Olá pessoal!
Após a publicação do post sobre ventilação mecânica, que você pode ler aqui, muitas dúvidas surgiram a respeito do desmame. Durante uma conversa com enfermeiros e estudantes, percebi que, na opinião deles, esse desafio é do médico.
Errado! O enfermeiro tem papel relevante no atendimento aos pacientes assim que confirmado o início do processo de desmame.
Definição
Desmame é “o processo de transição da ventilação mecânica para a respiração espontânea”. Pode ser feita de forma abrupta (ex.: pouco de tempo de VM – cirurgias) ou gradual (ex.: VM por tempo superior a 24 horas) e que deve ser realizada o mais breve possível, de maneira segura.
Critérios para considerar a aptidão para o desmame (Consenso Brasileiro de Ventilação Mecânica)
Fatores | Condições requeridas |
1. Causa da falência respiratória que motivou a VM | Revertida ou controlada |
2. Troca gasosa | PaO2 ≥60 mmHg com FiO2 ≤0,40 |
3. Hemodinâmica estável | Sinais de boa perfusão tecidual, independência de vasopressores (doses baixas e estáveis são toleráveis)
Ausência de insuficiência coronariana descompensada ou arritmias com repercussão hemodinâmica |
4. Capacidade inspiratória | Deve ser capaz de iniciar esforços inspiratórios |
5. Nível de consciência | Paciente desperta ao estímulo sonoro sem agitação psicomotora |
6. Tosse | Eficaz.
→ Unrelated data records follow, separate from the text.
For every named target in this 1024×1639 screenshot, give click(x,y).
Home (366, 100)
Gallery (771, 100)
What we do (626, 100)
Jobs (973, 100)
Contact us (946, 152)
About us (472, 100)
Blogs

Ausência de secreções traqueobrônquicas em excesso |
7. Equilíbrio ácido-básico | pH ≥7,35 |
8. Balanço hídrico | Zerado ou negativo nas últimas 24 horas
Correção de sobrecarga hídrica |
9. Eletrólitos séricos | Valores normais |
10. Intervenções | Sem programação de transporte para exames ou cirurgia com anestesia geral nas próximas 24h |
Métodos de desmame mais comuns
- Ventilação Mandatória Intermitente Sincronizada (SIMV) – durante um período o paciente respira espontaneamente e, em outro período, com os parâmetros fornecidos pelo ventilador. Portanto, intercala ventilações espontâneas do paciente com períodos de ventilação assisto-controlada do equipamento. O desmame com este método é realizado reduzindo-se progressivamente a frequência mandatória do ventilador.
- Tubo em T – Ventilação espontânea com o tubo traqueal conectado a uma fonte umidificada e enriquecida com oxigênio por meio de um Tubo em T. Após 30 minutos contínuos de respiração espontânea com gasometria normal, o paciente já tem indicação de extubação.
- Pressão de suporte (PSV) – o ventilador proporciona uma pressão positiva inspiratória pré-selecionada, auxiliando a ventilação espontânea. O desmame é iniciado com pressão de suporte máxima, reduzindo gradativamente de acordo com a tolerância do paciente.
Teste de Respiração Espontânea (TRE)
O TRE tem duração de 30 a 120 minutos e consiste em colocar o paciente em Tubo em T (com fonte de oxigênio) ou ventilação com pressão de suporte (PSV) de 5 a 7 cm de H2O ou em pressão positiva contínua nas vias aéreas (CPAP) de 5cm de H2O. Considera-se o teste com sucesso quando os pacientes não apresentam sinais de falência respiratória, ou seja, mantém padrão respiratório e troca gasosa adequados e estabilidade hemodinâmica.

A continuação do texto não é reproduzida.